Auteurs
Wu, T., G.M. Buck et P. Mendola
Titre
" Blood lead levels and sexual maturation in U.S. girls: The Third National
Health and Nutrition Examination Survey, 1988-94 "
Journal
Environmental Health Perspectives, version en ligne, 4 février 2003
Résumé
Le plomb est un contaminant très répandu, reconnu pour
ses effets neurotoxiques à faibles doses. Selon le U.S. Centers
for Disease Control, un taux élevé en plomb est un taux
sanguin supérieur à 10 ug/dL. Des études expérimentales
antérieures avaient semblé indiquer un lien entre l'exposition
au plomb durant la période prénatale ou l'enfance et le
retard de la puberté et de la maturation sexuelle. Cependant,
les taux d'exposition durant ces études n'ont pas été
clairement définis ou ils étaient trop élevés
pour être réalistes, rendant ces résultats inapplicables
aux humains. Peu d'études sur les humains ont examiné
les effets subtils, s'il en est, du plomb sur la puberté et la
maturation sexuelle.
La présente
étude avait pour but d'établir une comparaison entre les
taux sanguins de plomb et les étapes de la puberté chez
des jeunes Américaines, à partir des données recueillies
dans le cadre de la Third National Health and Nutrition Examination
Survey, 1988-94 (NHANES III). Cette enquête transversale a utilisé
un plan d'échantillonnage probabiliste à plusieurs degrés
pour sélectionner des sujets représentatifs de personnes
vivant (hors-établissements) dans cinq États américains
et le District de Columbia. L'étude a porté sur 1 706
filles âgées de 8 à 16 ans dont les taux sanguins
étaient connus et chez qui la phase de la puberté a été
déterminée selon la classification de Marshall et Tanner
(1969, 1970). L'apparition des règles a été vérifiée
chez les filles âgées de 10 ans et plus (n = 1 235 des
1 706 filles), et des échantillons de sang ont été
prélevés durant chaque examen physique.
D'autres facteurs,
comme la race ou l'ethnicité, l'âge, la taille de la famille,
le lieu de résidence, le ratio de revenu par rapport au seuil
de pauvreté, l'indice de masse corporelle et le plan de l'étude,
ont aussi été pris en considération. Les taux sanguins
de plomb ont varié entre 0,7 et 21,7 ug/dL. Les résultats
montrent que les fillettes à un stade pubertaire moins avancé
ont eu tendance à présenter des taux plus élevés
de plomb dans le sang. Ainsi, une corrélation négative
a été établie entre, d'une part, des taux de plomb
dans le sang variant entre 2,1-4,9 ug/L et 5,0-21,7 ug/L et, d'autre
part, l'apparition de la pilosité pubienne (OR = 0,48; IC à
95 % = 0,25-0,92 et OR = 0,27; IC à 95 % = 0,08-0,93) et des
menstruations (OR = 0,42; IC à 95 % = 0,18-0,97 et OR = 0,19;
IC à 95 % = 0,08-0,43). Aucun lien n'a été établi
avec le développement des seins.
Élément
important, cette étude est basée sur les taux sanguins
mesurés directement, ce qui fournit une mesure plus exacte de
l'exposition. Les résultats obtenus semblent indiquer un lien
négatif entre l'apparition de la pilosité pubienne et
des menstruations et des taux de plomb dans le sang s'établissant
entre 2,1 et 21,7 ug/dL. Il importe toutefois de tenir compte de deux
aspects avant de tirer quelque conclusion de cette analyse. Premièrement,
on connaît mal le mécanisme biologique par lequel le plomb
pourrait altérer le développement sexuel et la puberté,
et ce mécanisme n'est encore que largement spéculatif.
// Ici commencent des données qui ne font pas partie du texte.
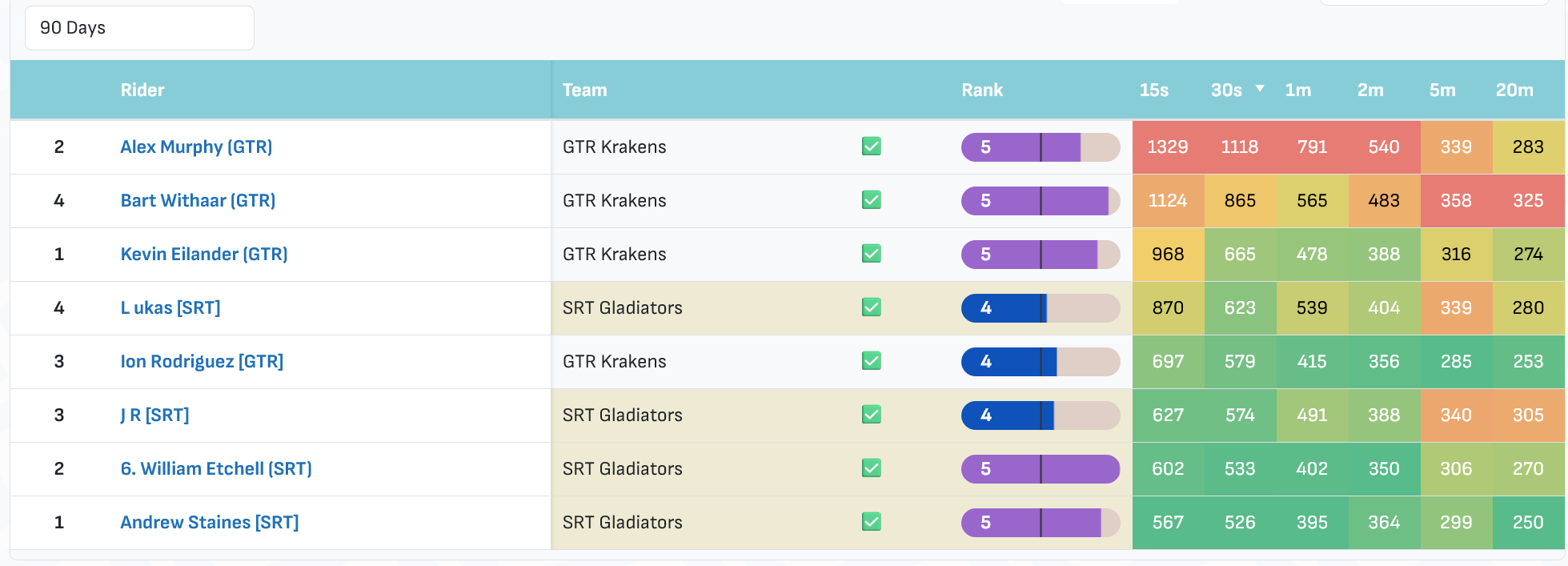Open the 90 Days period dropdown

[139, 28]
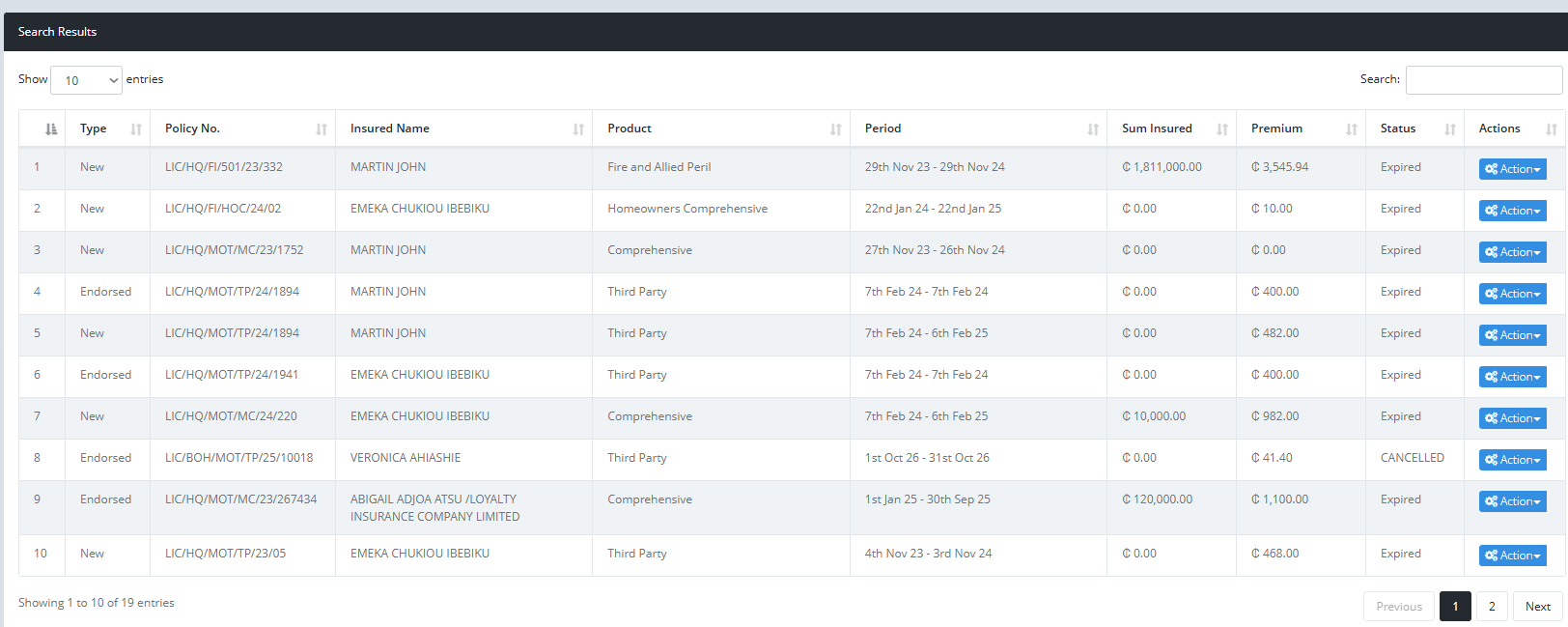Click into the Search input field

tap(1483, 80)
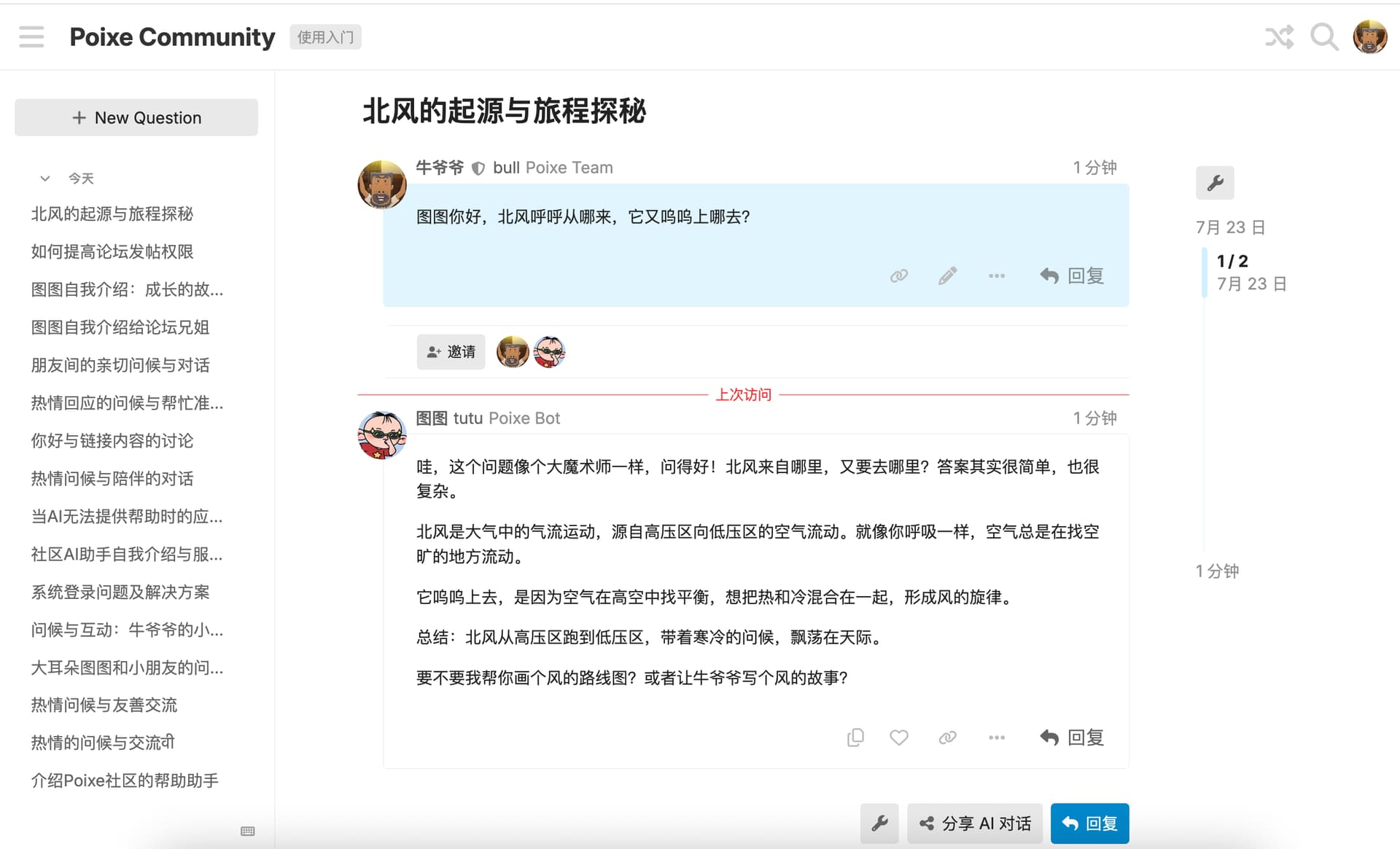Viewport: 1400px width, 849px height.
Task: Click the blue 回复 button at bottom
Action: 1089,823
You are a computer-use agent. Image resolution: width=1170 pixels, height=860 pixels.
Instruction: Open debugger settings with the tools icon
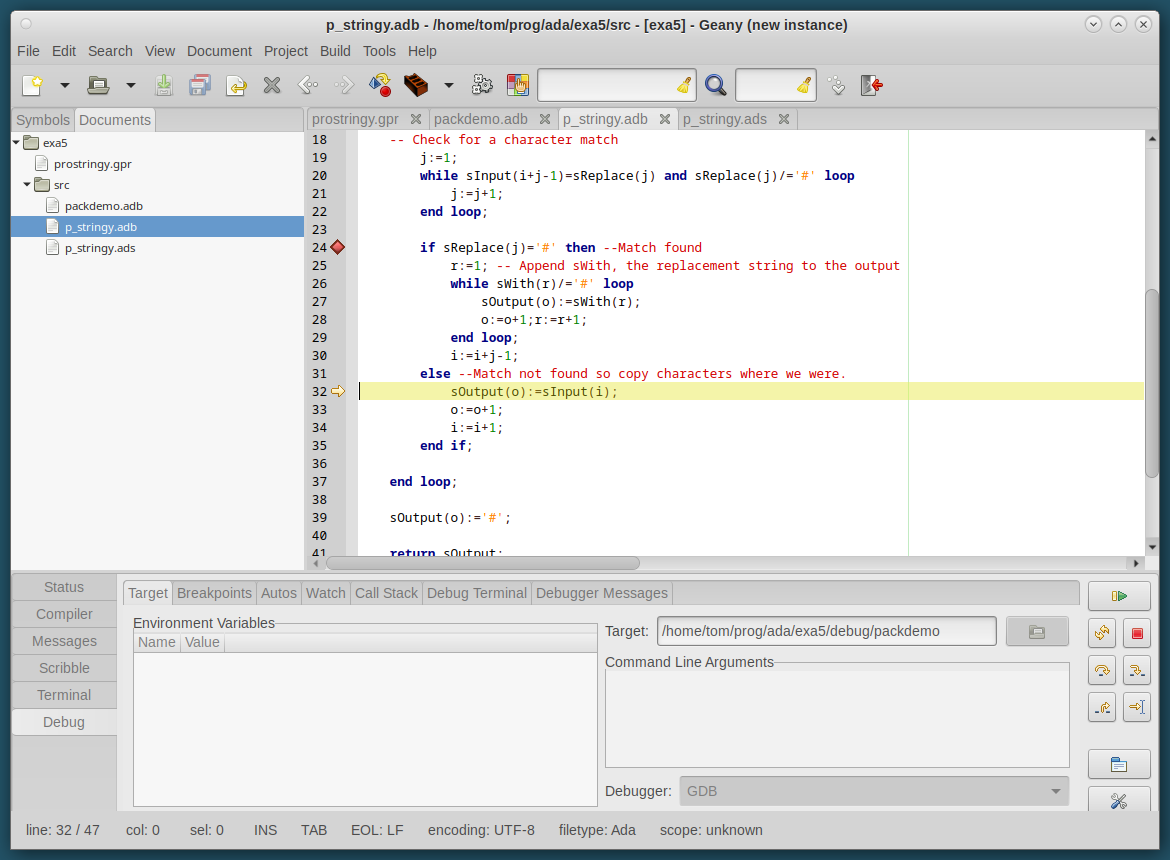1119,803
On sait toutefois que le plomb est neurotoxique à très
faibles concentrations (5 ug/dL et plus); par contre, ses effets sur
les hormones de la reproduction n'apparaissent qu'à une concentration
supérieure à 40 ug/dL. Parmi les mécanismes par
lesquels le plomb pourrait modifier les profils hormonaux, mentionnons
: (1) l'altération des taux de gonadotrophine et (2) la modification
de l'homéostasie intracellulaire du calcium qui provoquerait
une neurotoxicité, laquelle pourrait aussi expliquer les changements
dans la sécrétion de la gonadotrophine. Deuxièmement,
l'élément déclencheur de la puberté reste
à déterminer. Or plusieurs facteurs de risque connus pour
modifier l'apparition de la puberté, notamment le régime
alimentaire, l'état de santé, l'activité physique
et l'exposition aux strogènes, n'ont pas été
examinés ici. Cette étude justifie malgré tout
la poursuite des recherches sur les mécanismes par lesquels le
plomb pourrait altérer la puberté.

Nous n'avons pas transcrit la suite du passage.